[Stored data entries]
BEGIN
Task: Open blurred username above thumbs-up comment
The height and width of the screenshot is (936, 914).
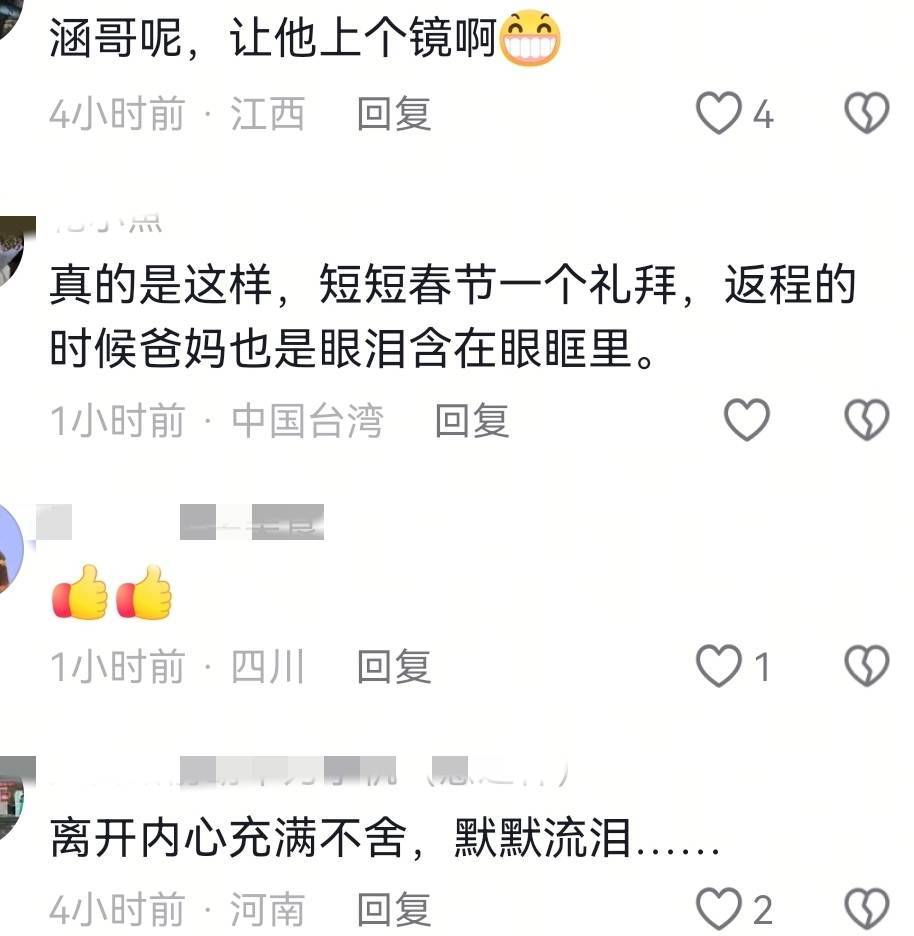Action: tap(180, 522)
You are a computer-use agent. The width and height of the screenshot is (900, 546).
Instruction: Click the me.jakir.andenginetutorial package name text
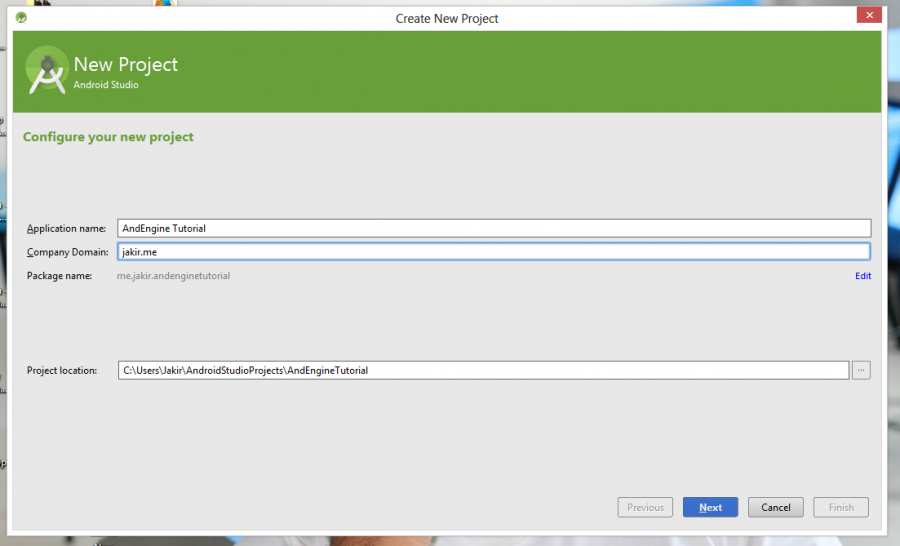[x=173, y=276]
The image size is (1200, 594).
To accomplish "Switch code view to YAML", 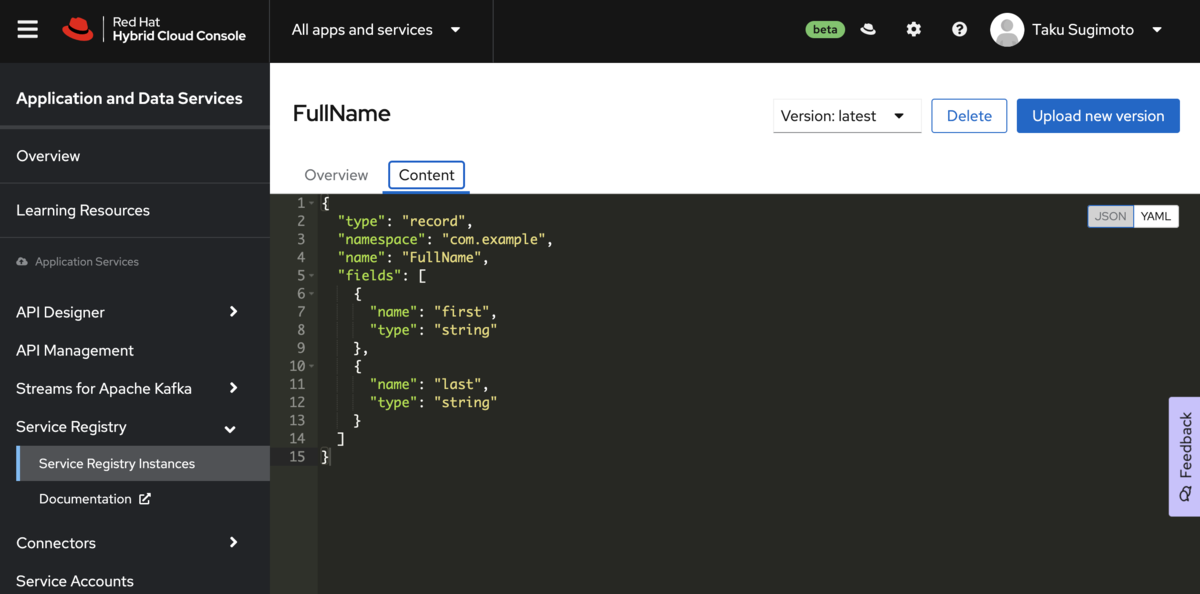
END
Starting with the line that holds "Instruction: Click the", return each line exactly through the final line of the entries above; pictures are not part of the output.

[Task response]
Instruction: Click the me.jakir.andenginetutorial package name text
[x=173, y=276]
The image size is (1200, 594).
To accomplish "Switch code view to YAML", 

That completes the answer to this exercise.